We considered the question of this intent in Hoyt v. Winstanley, 221 Mich 515. In that case the conveyance of realty in question was to “Jasper Winstanley and Elizabeth J. Winstanley, his wife, as joint tenants.” The issue in the case was, as here, whether execution issued upon a judgment against the husband only could reach a severable, determinable interest of his. For a unanimous Court, Justice McDonald wrote (pp 519, 520) :

“In view of the fact that estates by entirety are a modified form of joint tenancy, that the terms are sometimes used interchangeably, and that our statute treats them as a species of joint tenancy, it is my judgment that the words ‘as joint tenants,’ coupled with husband and wife in a conveyance to husband and wife, are not sufficient to indicate that an estate in joint tenancy was intended to be conveyed. To create an estate in joint tenancy in a conveyance to a husband and wife, the words used must be sufficiently clear to negative the common-law presumption that an estate by entirety was intended. Estates in joint tenancy are not favored. Since the enactment of our statutes, all presumptions are against them. See CL 1915, §§ 11562, 11563. We think it must be held under the circumstances of this case, that the deed to ‘Jasper Winstanley and wife as joint tenants,’ conveyed an estate by the entirety.”

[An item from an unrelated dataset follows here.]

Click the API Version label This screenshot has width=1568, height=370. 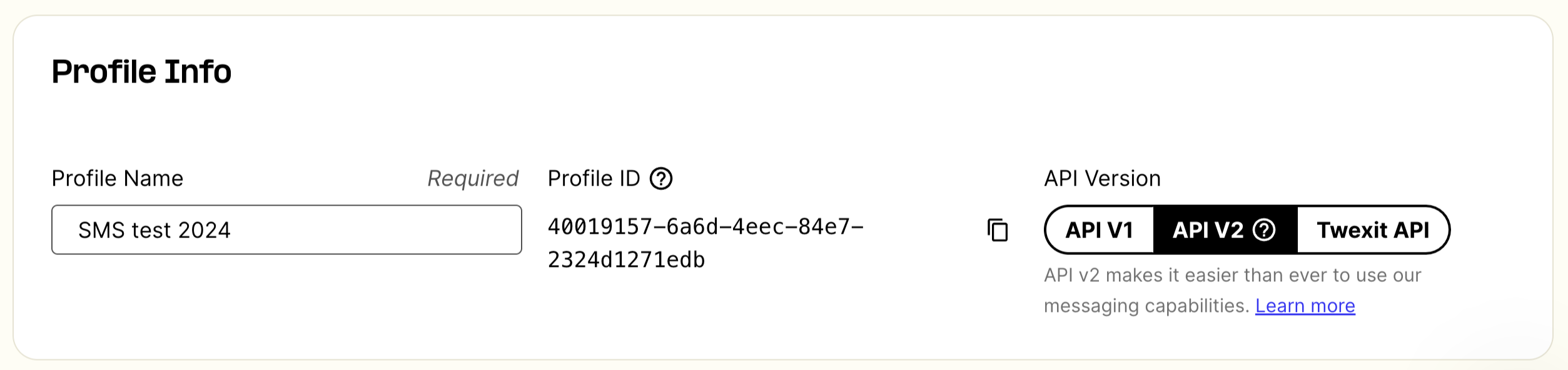[1102, 179]
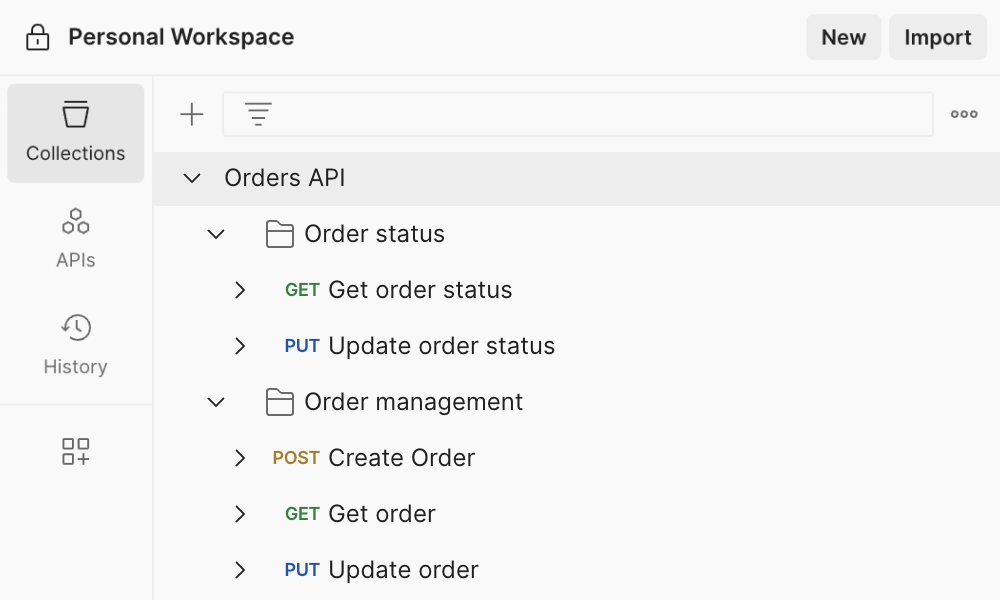Expand the Get order status request
This screenshot has height=600, width=1000.
[x=240, y=290]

The language of the cited case appears to require that in order not to create a tenancy by the entirety in realty conveyed to husband and wife, even the use of the words “as joint tenants” is insufficient. The only alternative seems to be to use the words *504“not as tenants by the entirety” when such is the intent of the conveyance.

Applying this test to the statute controlling of the instant case, the words “in joint tenancy unless otherwise therein expressly provided, in the same manner and subject to the same restrictions, consequences and conditions as are incident to the ownership of real estate held jointly by husband and wife” of necessity mean in an estate by the entireties unless an intent to do otherwise is affirmatively expressed. The evidence of indebtedness here involved reads simply “promises to pay to W. Clark Mesler and Marion Mesler, his wife.” It is conceded, as we noted, that the instrument, a debenture, is specifically mentioned in the statute.

We conclude therefore, as did the trial judge, and as did the court of appeals in Commissioner of Internal Revenue v. Hart (CCA 6), 76 F2d 864, 865:

“In Michigan, the common-law rule that a conveyance to husband and wife creates a tenancy by the entirety has persisted except in respect to conveyances explicitly indicating that some other kind of tenancy is intended. Even the qualifying phrase ‘as joint tenants,’ while sufficient to create a joint tenancy in a conveyance to grantees generally, does not avoid the creation of an estate by the entirety when the grantees stand in the marital relation to each other.” (Citing Hoyt v. Winstanley, supra.)

Such being the case as to conveyances of realty under our settled law, we are constrained to hold that the language of the statute is indicative of a legislative intent to create in the evidences of indebtedness specified in the statute an estate by the entireties. It follows therefore that execution upon a judgment against the husband only, no fraud being involved, will not lie. The order denying the motion to reach an undivided 1/2 interest in the *505debenture is affirmed. No costs, construction of a statute being involved.

Kavanagh, C. J., and Dethmers, Kelly, Black, Smith, and Adams, JJ., concurred with O’Hara, J.